Stored items from a collection
★ ★ ★ ★

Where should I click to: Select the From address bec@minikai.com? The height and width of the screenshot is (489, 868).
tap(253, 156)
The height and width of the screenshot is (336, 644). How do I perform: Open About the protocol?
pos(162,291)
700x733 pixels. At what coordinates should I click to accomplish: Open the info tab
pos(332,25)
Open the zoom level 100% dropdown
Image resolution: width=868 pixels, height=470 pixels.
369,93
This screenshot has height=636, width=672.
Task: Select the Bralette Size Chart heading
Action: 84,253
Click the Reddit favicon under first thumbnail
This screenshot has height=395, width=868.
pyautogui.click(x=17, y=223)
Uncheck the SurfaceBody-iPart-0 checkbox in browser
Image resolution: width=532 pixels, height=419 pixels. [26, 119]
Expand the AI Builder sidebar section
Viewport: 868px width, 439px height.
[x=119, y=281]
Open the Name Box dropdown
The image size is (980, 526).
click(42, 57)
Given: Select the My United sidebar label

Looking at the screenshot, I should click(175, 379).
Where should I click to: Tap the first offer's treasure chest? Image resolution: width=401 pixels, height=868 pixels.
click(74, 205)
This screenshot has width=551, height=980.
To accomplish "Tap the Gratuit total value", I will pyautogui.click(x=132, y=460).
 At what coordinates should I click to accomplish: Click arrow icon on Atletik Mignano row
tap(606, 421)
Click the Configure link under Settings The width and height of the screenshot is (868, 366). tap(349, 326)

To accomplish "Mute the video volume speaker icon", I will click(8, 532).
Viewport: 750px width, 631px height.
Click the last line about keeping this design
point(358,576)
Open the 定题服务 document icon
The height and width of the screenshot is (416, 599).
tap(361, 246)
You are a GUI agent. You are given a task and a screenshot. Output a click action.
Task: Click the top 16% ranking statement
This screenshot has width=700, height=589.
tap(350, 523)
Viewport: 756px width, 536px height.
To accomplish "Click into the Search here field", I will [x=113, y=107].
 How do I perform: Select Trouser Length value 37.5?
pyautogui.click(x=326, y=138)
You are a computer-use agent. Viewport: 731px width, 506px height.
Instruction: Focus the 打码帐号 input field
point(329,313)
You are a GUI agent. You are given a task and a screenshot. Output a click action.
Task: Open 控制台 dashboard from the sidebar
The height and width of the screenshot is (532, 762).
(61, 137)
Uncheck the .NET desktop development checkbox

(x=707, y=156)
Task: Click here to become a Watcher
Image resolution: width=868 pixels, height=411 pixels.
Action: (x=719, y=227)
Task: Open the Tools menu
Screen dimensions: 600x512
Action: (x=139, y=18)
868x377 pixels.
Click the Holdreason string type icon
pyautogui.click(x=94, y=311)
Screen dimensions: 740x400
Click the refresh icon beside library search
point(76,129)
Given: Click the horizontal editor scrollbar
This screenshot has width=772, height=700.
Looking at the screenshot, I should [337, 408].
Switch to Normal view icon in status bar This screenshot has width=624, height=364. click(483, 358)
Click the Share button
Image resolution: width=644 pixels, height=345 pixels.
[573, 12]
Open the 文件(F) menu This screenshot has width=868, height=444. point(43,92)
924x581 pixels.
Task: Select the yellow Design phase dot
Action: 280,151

★ ★ ★ ★

TASK STATEMENT:
Set down only the lines running from the line with "Viewport: 756px width, 536px height." to the end of the entries above, both included, exactly as they stand.

EXERCISE ANSWER:
Viewport: 756px width, 536px height.
To accomplish "Click into the Search here field", I will [x=113, y=107].
 How do I perform: Select Trouser Length value 37.5?
pyautogui.click(x=326, y=138)
You are a computer-use agent. Viewport: 731px width, 506px height.
Instruction: Focus the 打码帐号 input field
point(329,313)
You are a GUI agent. You are given a task and a screenshot. Output a click action.
Task: Open 控制台 dashboard from the sidebar
The height and width of the screenshot is (532, 762).
(61, 137)
Uncheck the .NET desktop development checkbox

(x=707, y=156)
Task: Click here to become a Watcher
Image resolution: width=868 pixels, height=411 pixels.
Action: (x=719, y=227)
Task: Open the Tools menu
Screen dimensions: 600x512
Action: (x=139, y=18)
868x377 pixels.
Click the Holdreason string type icon
pyautogui.click(x=94, y=311)
Screen dimensions: 740x400
Click the refresh icon beside library search
point(76,129)
Given: Click the horizontal editor scrollbar
This screenshot has width=772, height=700.
Looking at the screenshot, I should [337, 408].
Switch to Normal view icon in status bar This screenshot has width=624, height=364. click(483, 358)
Click the Share button
Image resolution: width=644 pixels, height=345 pixels.
[573, 12]
Open the 文件(F) menu This screenshot has width=868, height=444. point(43,92)
924x581 pixels.
Task: Select the yellow Design phase dot
Action: 280,151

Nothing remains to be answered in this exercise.